Mitchell Center Podcasts: Reverberations of Inequality
Posted by University of Pennsylvania on January 7, 2020
As we take a pause in the academic year, it is a great opportunity to view last semester’s Mitchell Center events on video, from Raj Chetty’s keynote address at the Reverberations of Inequality conference to Jeb Bush’s debate with the Penn Political Union on merit-based immigration, as well as listen to original interviews on the Mitchell Center Podcast:
Mitchell Center Podcast, Episode 1.7: The Criminal Justice System as a Predatory Revenue Racket – Joe Soss Interviewer:RAFAEL KHACHATURIAN. In March 2016, American learned from the U.S. Department of Justice (DOJ) that the city of Ferguson, Missouri had been operating a “predatory system of government.” Police officers were acting as street-level enforcers for a program using fines and fees to extract resources from poor communities of color and deliver them to municipal coffers.

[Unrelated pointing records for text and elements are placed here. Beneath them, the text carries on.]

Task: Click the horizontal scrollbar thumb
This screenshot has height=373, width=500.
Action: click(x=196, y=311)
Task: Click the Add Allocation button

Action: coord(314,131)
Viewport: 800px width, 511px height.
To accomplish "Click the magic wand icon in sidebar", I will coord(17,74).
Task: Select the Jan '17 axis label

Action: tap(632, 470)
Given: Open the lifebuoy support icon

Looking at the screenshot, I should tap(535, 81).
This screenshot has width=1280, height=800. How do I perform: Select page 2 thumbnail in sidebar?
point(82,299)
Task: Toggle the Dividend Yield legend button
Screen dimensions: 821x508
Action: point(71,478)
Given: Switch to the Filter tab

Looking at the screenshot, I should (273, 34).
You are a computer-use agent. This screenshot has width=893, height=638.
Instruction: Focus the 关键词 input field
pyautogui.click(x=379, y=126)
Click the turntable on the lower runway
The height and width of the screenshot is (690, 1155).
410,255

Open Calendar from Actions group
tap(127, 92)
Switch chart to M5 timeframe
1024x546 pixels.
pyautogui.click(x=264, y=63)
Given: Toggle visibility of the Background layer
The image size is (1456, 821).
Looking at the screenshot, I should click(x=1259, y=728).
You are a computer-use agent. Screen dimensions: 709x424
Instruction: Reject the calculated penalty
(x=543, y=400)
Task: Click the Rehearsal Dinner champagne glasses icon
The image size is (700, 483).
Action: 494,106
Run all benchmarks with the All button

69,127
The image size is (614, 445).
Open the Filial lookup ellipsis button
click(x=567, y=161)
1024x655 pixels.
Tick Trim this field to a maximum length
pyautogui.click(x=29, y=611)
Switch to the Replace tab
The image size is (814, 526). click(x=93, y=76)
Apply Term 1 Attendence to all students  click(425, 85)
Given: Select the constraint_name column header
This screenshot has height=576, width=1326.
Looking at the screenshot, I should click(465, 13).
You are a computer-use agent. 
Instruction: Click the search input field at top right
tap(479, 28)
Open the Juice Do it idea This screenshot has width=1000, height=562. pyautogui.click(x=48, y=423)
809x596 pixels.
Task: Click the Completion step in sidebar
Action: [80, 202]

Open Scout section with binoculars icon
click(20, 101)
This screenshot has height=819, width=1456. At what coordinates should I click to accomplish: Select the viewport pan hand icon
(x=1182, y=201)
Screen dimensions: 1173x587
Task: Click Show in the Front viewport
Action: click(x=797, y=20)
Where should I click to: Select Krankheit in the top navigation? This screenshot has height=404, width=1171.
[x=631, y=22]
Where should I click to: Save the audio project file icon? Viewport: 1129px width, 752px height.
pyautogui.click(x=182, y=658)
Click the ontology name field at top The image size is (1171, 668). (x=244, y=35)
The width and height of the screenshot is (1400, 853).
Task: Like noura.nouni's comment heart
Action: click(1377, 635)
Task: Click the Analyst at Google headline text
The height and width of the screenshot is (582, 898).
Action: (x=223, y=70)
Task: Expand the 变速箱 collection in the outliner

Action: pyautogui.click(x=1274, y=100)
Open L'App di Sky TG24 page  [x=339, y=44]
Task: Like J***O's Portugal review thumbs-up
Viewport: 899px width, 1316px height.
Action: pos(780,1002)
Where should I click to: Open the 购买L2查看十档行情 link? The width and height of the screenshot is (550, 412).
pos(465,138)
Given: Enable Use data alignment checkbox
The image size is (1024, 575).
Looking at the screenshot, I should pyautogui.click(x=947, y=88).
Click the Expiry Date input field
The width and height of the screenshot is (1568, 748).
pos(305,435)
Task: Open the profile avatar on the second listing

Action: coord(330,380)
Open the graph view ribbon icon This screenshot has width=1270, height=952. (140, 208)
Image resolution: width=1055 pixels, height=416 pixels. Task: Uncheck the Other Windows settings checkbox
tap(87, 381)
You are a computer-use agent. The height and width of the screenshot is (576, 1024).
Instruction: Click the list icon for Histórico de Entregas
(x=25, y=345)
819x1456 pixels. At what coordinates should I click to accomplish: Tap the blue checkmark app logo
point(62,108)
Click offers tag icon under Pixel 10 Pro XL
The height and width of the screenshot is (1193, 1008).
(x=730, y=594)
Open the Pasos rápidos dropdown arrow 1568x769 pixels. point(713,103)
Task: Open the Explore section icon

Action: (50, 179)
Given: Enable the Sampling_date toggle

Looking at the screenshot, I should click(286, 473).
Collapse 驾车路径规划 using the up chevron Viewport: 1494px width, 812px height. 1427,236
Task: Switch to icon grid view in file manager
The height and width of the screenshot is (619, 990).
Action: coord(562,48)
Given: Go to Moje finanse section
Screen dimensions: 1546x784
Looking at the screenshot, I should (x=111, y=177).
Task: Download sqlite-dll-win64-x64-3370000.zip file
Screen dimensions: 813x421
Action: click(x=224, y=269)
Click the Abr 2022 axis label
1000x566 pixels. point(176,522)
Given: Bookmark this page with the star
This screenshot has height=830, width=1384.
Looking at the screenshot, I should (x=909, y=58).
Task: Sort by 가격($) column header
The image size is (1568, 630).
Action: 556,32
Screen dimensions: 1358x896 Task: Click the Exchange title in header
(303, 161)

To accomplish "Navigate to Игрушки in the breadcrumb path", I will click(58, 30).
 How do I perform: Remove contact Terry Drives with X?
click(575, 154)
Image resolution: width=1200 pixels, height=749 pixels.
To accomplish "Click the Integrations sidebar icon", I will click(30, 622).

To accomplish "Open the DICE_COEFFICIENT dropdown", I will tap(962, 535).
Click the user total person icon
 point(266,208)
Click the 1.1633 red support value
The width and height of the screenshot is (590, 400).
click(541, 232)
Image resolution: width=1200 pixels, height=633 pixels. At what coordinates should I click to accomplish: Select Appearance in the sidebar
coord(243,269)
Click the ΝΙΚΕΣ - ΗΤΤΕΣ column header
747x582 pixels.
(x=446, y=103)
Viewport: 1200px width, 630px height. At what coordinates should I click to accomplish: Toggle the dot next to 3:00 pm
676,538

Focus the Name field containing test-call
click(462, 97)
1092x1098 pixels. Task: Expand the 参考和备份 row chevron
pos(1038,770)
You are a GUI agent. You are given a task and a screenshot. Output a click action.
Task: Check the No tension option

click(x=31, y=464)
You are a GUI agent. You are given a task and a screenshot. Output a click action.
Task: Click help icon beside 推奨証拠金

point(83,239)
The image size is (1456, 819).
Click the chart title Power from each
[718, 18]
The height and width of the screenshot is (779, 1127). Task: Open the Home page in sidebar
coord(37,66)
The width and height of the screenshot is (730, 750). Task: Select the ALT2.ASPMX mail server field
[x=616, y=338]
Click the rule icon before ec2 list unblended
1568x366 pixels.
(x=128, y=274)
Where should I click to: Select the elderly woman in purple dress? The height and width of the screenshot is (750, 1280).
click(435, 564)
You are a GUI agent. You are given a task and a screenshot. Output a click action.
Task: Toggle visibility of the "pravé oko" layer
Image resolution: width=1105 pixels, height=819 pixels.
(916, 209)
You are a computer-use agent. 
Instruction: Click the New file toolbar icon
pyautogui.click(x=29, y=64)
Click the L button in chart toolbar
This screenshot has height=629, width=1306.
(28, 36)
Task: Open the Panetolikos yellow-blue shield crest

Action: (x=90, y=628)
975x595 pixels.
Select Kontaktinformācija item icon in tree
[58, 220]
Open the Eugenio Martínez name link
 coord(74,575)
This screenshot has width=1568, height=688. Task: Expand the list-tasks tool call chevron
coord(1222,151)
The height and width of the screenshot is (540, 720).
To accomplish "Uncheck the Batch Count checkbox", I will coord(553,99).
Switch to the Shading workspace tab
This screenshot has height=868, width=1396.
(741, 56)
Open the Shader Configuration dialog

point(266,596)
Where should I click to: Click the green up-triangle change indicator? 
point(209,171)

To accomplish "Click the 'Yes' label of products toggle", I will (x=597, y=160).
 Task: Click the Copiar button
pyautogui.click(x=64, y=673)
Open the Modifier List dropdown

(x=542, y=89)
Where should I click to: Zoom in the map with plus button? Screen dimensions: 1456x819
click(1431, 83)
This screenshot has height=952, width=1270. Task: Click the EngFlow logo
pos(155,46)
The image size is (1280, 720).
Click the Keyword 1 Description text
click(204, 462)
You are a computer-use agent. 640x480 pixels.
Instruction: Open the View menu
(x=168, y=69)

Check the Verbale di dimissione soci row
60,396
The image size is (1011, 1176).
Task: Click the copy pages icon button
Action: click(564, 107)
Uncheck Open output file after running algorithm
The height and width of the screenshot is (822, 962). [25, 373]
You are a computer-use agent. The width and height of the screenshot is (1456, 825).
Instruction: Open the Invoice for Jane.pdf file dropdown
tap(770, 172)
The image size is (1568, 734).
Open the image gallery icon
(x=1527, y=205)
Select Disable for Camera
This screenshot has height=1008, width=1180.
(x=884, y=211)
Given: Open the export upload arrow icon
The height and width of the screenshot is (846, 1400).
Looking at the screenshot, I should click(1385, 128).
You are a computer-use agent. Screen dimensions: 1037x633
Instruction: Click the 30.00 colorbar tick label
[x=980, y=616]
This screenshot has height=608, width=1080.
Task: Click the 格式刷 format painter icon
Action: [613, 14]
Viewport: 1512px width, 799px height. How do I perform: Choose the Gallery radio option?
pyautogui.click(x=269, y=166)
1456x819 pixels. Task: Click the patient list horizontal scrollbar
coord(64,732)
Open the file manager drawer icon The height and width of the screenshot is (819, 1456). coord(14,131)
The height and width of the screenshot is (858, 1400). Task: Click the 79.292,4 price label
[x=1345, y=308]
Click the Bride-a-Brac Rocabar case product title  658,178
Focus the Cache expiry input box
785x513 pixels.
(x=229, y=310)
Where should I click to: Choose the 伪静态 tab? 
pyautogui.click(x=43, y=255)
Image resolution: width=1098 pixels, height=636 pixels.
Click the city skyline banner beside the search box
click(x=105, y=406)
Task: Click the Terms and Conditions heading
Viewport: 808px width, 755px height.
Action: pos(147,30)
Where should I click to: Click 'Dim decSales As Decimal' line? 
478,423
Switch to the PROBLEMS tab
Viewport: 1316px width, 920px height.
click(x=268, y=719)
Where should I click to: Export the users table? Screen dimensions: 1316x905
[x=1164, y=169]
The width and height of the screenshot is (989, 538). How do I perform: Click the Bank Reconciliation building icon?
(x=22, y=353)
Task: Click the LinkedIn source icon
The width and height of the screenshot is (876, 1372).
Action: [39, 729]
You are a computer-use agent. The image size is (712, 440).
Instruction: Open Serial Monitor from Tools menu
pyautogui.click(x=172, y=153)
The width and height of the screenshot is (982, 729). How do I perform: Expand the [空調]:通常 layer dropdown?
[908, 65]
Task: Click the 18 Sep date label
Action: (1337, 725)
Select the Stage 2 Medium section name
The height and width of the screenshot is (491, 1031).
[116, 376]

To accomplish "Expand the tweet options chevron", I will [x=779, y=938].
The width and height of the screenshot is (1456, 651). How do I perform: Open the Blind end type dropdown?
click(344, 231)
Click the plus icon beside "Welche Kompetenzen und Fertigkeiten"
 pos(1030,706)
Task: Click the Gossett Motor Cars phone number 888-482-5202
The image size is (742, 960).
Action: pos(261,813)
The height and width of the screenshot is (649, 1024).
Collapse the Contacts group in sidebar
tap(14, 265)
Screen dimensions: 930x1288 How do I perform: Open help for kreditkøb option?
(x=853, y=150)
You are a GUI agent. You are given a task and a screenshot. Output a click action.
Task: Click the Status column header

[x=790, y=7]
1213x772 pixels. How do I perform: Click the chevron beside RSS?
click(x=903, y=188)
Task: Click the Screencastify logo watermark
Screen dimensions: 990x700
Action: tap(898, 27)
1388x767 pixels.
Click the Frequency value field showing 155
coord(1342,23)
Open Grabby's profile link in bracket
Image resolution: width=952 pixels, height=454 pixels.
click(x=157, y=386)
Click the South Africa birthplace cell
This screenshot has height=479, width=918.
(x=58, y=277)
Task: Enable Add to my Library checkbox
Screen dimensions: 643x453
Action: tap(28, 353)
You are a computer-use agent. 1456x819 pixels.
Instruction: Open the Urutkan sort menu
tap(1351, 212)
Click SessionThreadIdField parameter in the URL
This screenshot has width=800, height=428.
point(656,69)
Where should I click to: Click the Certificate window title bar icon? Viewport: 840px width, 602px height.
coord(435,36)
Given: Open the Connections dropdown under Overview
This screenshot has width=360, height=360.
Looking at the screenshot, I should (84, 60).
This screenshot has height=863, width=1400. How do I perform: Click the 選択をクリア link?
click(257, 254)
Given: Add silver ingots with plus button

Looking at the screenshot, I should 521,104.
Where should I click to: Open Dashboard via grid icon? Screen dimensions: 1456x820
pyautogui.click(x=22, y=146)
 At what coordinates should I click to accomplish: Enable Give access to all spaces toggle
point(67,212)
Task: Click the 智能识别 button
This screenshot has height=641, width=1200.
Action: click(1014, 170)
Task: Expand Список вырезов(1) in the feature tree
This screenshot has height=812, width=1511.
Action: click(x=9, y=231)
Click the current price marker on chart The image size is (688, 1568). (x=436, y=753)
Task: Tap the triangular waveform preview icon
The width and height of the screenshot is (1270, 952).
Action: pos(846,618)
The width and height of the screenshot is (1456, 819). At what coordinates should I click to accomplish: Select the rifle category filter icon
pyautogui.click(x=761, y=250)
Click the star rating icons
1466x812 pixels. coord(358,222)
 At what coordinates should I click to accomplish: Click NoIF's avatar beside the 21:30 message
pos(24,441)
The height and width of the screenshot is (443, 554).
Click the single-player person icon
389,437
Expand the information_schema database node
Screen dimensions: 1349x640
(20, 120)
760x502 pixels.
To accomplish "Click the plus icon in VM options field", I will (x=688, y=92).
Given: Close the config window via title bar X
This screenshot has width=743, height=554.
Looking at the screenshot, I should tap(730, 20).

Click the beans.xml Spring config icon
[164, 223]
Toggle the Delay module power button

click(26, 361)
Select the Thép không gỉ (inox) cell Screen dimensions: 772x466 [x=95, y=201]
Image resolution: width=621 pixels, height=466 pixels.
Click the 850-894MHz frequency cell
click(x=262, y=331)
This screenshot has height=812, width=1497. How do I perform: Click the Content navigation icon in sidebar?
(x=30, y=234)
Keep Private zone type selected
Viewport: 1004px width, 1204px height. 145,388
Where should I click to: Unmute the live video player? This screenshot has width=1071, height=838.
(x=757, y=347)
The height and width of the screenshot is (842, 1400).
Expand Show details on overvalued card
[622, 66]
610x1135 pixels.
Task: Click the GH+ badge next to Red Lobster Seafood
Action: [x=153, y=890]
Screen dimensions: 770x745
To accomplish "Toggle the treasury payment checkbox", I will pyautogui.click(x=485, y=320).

JOE SOSS argues that what the DOJ discovered in Ferguson is not an anomaly in U.S. history or of contemporary American governance.
Mitchell Center Podcast, Episode 1.6: Partisan Gerrymandering and the Rise of Democracy Deserts Interviewer: MATTHEW BERKMAN. Since the days of Massachusetts Governor Eldridge Gerry (pronounced with a hard g), whose 1812 redistricting plan for the state senate produced the salamander-shaped district that made his name famous, American political parties have sought to draw electoral maps to their own advantage. What has changed recently, argues DAVID DALEY, is the sophistication of the technology available to achieve this end – and the slowness of laws and courts to keep up.
Mitchell Center Podcast, Episode 1.5: The Decline of American Labor and the Rise of Inequality
Interviewer: MATTHEW BERKMAN. Union membership in the United States has experienced a long decline. From a peak of over 30 percent of the labor force in 1945, it now hovers around 11 percent. Legal scholar BRISHEN ROGERS argues that, more than the ineluctable forces of automation and globalization, it is this decline that is responsible for the high levels of income inequality in the U.S.
Mitchell Center Podcast, Episode 1.4: The Mediated Cacophony of Facebook and Its Threat to Democracy
Interviewer: MATTHEW BERKMAN. The ways in which Facebook pollutes public discourse are inherent and inescapable features of its business model, argues SIVA VAIDHYANATHAN. He attributes the platform’s malign effects to its scale, which encompasses 2.2 billion users; the perverse logic of its algorithms, by which attempts to confront hateful messages only serves to amplify them; and its advertising system, which can target and segment audiences in unprecedented ways.